Nevertheless, a putative homolog with 30% identity and 51% similarity was also identified in B. breve BR-I29 (Table 2). Domain prediction through the PFAM database (19) revealed that the putative homologous gene present in B. breve BR-I29 encodes a complete RrnaAD domain involved in antibiotic resistance (20), as previously observed for erm(49) (Table 2).

Altogether, data collected through screening of all the publicly available bifidobacterial genomes evidenced the limited distribution of this gene across the pangenome of the genus Bifidobacterium.

Profiling of erm(49) in the gut microbiomes of adults and infants.

The nucleotide sequence of erm(49) was also used to perform a survey of its abundance in metagenomics data sets of both adult and infant individuals. Notably, mapping of metagenomics reads was performed using stringent settings that allowed alignment of reads with >99% identity with respect to the sequence of erm(49). Analysis of data sets corresponding to the microbiomes of 30 adults randomly selected among those sequenced in the framework of the Human Microbiome Project (BioProject accession number PRJNA48479) revealed the absence of reads corresponding to erm(49). This result is in accordance with the identification of erm(49) only in bifidobacterial species that typically colonize the infant gut, i.e., B. longum subsp. infantis and B. breve.

In contrast, profiling of erm(49) in 64 shotgun metagenomics data sets obtained from 20 healthy infants at multiple time points (BioProject accession number PRJNA63661) revealed the presence of mapping reads in infant 30081, who was sampled at days 76, 162, and 336 of age. Notably, data sets for the same infant sampled at days 6, 10, and 17 of age did not reveal reads corresponding to erm(49), thus suggesting a (bifido)bacterial strain carrying erm(49) that probably colonized this infant or grew above the limit of detection at between days 17 and 76 of age. Analysis of additional metatranscriptomics data sets available for infant 30081 (BioProject accession number PRJNA63661) also allowed the observation that the erm(49) gene was expressed at 162 days of age.

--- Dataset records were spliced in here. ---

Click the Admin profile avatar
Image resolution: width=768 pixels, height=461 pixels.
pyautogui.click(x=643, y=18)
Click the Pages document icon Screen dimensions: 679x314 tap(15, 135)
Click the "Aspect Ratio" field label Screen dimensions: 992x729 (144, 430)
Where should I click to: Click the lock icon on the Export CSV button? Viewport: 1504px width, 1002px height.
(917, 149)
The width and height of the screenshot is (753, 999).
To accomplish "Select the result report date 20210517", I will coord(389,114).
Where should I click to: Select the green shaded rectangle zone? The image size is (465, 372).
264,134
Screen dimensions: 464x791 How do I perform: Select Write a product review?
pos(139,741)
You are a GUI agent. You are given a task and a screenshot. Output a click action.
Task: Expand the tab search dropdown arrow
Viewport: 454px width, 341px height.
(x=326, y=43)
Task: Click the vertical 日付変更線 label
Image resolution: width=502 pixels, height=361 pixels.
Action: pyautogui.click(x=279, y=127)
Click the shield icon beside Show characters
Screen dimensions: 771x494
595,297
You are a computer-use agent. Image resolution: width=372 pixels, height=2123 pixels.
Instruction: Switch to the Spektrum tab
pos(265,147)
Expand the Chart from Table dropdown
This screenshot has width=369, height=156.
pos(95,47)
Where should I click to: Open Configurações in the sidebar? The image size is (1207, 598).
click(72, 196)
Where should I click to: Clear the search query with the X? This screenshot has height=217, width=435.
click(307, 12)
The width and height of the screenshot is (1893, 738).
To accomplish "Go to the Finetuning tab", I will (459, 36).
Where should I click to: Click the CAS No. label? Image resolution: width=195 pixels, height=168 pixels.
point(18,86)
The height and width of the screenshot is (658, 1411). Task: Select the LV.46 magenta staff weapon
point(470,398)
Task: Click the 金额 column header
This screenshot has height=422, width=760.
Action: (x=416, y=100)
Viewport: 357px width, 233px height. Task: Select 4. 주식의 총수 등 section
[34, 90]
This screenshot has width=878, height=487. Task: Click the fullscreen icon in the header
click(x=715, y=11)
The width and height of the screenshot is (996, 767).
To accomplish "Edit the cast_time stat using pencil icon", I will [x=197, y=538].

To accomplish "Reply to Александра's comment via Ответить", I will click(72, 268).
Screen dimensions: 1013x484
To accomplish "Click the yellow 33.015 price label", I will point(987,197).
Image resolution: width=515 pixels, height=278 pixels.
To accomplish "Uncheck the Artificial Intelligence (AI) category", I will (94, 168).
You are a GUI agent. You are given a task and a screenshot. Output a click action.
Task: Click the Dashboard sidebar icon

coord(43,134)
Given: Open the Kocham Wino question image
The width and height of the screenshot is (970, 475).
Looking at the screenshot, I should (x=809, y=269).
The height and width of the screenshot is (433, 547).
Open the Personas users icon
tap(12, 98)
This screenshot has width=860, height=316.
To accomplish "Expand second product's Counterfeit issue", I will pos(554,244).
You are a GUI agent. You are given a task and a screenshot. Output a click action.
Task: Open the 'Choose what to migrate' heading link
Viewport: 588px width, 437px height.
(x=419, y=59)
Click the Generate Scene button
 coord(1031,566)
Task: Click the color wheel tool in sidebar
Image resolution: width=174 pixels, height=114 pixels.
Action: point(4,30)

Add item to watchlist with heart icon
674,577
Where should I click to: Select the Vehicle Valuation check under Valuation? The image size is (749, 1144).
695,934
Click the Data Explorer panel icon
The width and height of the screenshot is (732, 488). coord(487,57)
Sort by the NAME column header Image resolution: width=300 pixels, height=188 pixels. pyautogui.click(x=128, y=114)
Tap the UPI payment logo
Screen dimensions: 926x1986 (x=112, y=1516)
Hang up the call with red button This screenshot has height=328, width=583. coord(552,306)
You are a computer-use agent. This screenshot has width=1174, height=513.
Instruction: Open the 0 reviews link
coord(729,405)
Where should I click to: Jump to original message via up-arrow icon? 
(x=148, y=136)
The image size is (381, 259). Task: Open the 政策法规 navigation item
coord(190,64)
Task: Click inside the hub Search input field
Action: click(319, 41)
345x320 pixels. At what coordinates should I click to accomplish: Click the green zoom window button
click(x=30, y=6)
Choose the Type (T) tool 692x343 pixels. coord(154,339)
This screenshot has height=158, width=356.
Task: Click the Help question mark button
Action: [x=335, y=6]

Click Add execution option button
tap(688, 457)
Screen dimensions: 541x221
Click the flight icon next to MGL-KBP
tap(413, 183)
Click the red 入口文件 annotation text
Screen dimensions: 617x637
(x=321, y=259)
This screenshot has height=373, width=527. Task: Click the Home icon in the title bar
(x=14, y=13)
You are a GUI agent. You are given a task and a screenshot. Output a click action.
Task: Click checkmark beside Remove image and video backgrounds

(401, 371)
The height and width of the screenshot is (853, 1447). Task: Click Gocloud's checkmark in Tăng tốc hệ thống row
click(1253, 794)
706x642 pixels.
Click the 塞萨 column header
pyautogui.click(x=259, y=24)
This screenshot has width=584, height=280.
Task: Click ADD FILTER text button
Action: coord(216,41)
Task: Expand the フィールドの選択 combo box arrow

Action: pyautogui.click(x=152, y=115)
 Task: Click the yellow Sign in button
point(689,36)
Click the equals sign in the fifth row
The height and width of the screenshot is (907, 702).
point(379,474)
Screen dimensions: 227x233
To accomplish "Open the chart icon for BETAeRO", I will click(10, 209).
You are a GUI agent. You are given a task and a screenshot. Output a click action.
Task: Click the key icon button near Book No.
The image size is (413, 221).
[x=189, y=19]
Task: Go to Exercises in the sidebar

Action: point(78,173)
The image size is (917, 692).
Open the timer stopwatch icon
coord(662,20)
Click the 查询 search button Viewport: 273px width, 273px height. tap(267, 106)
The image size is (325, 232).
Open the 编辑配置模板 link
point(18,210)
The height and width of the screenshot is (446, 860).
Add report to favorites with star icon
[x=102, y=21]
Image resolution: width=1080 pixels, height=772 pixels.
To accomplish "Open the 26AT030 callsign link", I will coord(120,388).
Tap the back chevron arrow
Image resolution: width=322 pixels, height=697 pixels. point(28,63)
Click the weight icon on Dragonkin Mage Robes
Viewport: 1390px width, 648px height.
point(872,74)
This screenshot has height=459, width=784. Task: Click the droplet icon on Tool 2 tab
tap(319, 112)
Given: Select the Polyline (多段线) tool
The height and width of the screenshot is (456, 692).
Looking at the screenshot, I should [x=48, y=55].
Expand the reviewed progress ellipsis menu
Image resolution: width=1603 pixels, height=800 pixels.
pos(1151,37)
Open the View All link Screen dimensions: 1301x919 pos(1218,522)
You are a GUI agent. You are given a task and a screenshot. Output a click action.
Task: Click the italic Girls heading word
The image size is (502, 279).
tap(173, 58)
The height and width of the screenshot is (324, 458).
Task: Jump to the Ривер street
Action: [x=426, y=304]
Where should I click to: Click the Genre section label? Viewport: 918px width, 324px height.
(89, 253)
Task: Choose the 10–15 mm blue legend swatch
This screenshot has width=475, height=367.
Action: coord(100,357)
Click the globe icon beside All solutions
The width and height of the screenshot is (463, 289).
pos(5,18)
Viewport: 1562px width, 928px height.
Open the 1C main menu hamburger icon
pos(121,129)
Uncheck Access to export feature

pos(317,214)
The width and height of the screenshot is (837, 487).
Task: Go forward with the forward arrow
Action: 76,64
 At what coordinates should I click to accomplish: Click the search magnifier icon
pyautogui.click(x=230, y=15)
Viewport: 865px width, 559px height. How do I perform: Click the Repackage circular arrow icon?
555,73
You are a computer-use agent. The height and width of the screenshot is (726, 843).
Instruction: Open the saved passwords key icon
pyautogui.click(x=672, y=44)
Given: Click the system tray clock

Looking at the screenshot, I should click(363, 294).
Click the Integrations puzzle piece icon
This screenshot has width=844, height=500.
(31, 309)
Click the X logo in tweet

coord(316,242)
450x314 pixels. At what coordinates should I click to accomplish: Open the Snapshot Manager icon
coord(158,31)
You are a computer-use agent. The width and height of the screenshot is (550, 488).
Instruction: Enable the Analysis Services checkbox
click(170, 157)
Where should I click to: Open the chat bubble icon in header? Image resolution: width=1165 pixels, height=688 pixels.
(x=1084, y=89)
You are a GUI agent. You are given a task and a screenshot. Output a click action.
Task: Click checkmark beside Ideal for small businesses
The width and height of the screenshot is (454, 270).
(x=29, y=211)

Despite the widespread distribution of bifidobacteria, the presence of erm(49) across healthy infants seems to be infrequent. Nevertheless, these data are in accordance with the small number of bifidobacterial strains in which erm(49) was found, e.g., 4 out of 337 screened genomes, thus suggesting that the acquisition of this gene happened recently in the evolution of bifidobacteria.

Analysis of the genomic region containing erm(49) for genes acquired by HGT events.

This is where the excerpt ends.